> **Problem details**
Rewrite every item below, replacing "Identify the location of" with "Find the position of" wherever it occurs and leaving everything else unchanged.

______

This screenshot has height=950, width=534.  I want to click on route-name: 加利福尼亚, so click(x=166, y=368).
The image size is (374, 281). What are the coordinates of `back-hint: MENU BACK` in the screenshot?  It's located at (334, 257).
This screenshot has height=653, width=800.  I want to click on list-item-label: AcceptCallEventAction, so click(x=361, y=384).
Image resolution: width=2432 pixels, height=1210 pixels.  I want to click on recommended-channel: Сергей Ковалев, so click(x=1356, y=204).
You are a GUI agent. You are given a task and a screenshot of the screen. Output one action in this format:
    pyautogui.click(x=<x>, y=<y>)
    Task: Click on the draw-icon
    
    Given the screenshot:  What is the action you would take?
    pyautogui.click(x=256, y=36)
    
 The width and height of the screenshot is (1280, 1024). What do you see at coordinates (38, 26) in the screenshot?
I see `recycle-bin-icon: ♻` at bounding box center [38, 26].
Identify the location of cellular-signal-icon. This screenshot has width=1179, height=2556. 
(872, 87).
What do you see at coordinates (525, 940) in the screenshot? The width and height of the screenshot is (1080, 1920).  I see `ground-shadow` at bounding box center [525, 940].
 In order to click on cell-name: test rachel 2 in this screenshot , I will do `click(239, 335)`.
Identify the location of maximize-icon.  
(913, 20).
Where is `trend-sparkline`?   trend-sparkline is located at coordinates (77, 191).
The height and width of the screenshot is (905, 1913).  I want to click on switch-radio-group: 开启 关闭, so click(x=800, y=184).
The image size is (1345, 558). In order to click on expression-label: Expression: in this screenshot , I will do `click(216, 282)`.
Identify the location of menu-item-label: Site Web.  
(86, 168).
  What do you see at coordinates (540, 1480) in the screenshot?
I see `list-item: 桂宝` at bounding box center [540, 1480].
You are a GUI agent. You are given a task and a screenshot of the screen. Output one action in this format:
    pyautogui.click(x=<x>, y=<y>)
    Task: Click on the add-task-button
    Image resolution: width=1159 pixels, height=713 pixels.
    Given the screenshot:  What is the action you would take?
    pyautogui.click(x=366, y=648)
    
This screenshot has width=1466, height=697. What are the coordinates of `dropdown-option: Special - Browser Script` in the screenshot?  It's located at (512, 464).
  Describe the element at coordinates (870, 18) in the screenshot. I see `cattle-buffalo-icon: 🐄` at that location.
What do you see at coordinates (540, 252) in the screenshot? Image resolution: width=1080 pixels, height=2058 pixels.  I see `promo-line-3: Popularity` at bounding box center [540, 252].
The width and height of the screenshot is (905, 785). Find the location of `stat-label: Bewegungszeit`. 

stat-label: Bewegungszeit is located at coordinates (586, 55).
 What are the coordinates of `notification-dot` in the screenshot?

______

> **Answer space**
This screenshot has height=950, width=534.  I want to click on route-name: 加利福尼亚, so click(x=166, y=368).
The image size is (374, 281). What are the coordinates of `back-hint: MENU BACK` in the screenshot?  It's located at (334, 257).
This screenshot has height=653, width=800.  I want to click on list-item-label: AcceptCallEventAction, so click(x=361, y=384).
Image resolution: width=2432 pixels, height=1210 pixels.  I want to click on recommended-channel: Сергей Ковалев, so click(x=1356, y=204).
You are a GUI agent. You are given a task and a screenshot of the screen. Output one action in this format:
    pyautogui.click(x=<x>, y=<y>)
    Task: Click on the draw-icon
    
    Given the screenshot:  What is the action you would take?
    pyautogui.click(x=256, y=36)
    
 The width and height of the screenshot is (1280, 1024). What do you see at coordinates (38, 26) in the screenshot?
I see `recycle-bin-icon: ♻` at bounding box center [38, 26].
Find the position of cellular-signal-icon. This screenshot has width=1179, height=2556. 
(872, 87).
What do you see at coordinates (525, 940) in the screenshot? The width and height of the screenshot is (1080, 1920).  I see `ground-shadow` at bounding box center [525, 940].
 In order to click on cell-name: test rachel 2 in this screenshot , I will do `click(239, 335)`.
Find the position of maximize-icon.  
(913, 20).
Where is `trend-sparkline`?   trend-sparkline is located at coordinates (77, 191).
The height and width of the screenshot is (905, 1913).  I want to click on switch-radio-group: 开启 关闭, so click(x=800, y=184).
The image size is (1345, 558). In order to click on expression-label: Expression: in this screenshot , I will do `click(216, 282)`.
Find the position of menu-item-label: Site Web.  
(86, 168).
  What do you see at coordinates (540, 1480) in the screenshot?
I see `list-item: 桂宝` at bounding box center [540, 1480].
You are a GUI agent. You are given a task and a screenshot of the screen. Output one action in this format:
    pyautogui.click(x=<x>, y=<y>)
    Task: Click on the add-task-button
    Image resolution: width=1159 pixels, height=713 pixels.
    Given the screenshot:  What is the action you would take?
    pyautogui.click(x=366, y=648)
    
This screenshot has width=1466, height=697. What are the coordinates of `dropdown-option: Special - Browser Script` in the screenshot?  It's located at (512, 464).
  Describe the element at coordinates (870, 18) in the screenshot. I see `cattle-buffalo-icon: 🐄` at that location.
What do you see at coordinates (540, 252) in the screenshot? Image resolution: width=1080 pixels, height=2058 pixels.  I see `promo-line-3: Popularity` at bounding box center [540, 252].
The width and height of the screenshot is (905, 785). Find the location of `stat-label: Bewegungszeit`. 

stat-label: Bewegungszeit is located at coordinates (586, 55).
 What are the coordinates of `notification-dot` in the screenshot?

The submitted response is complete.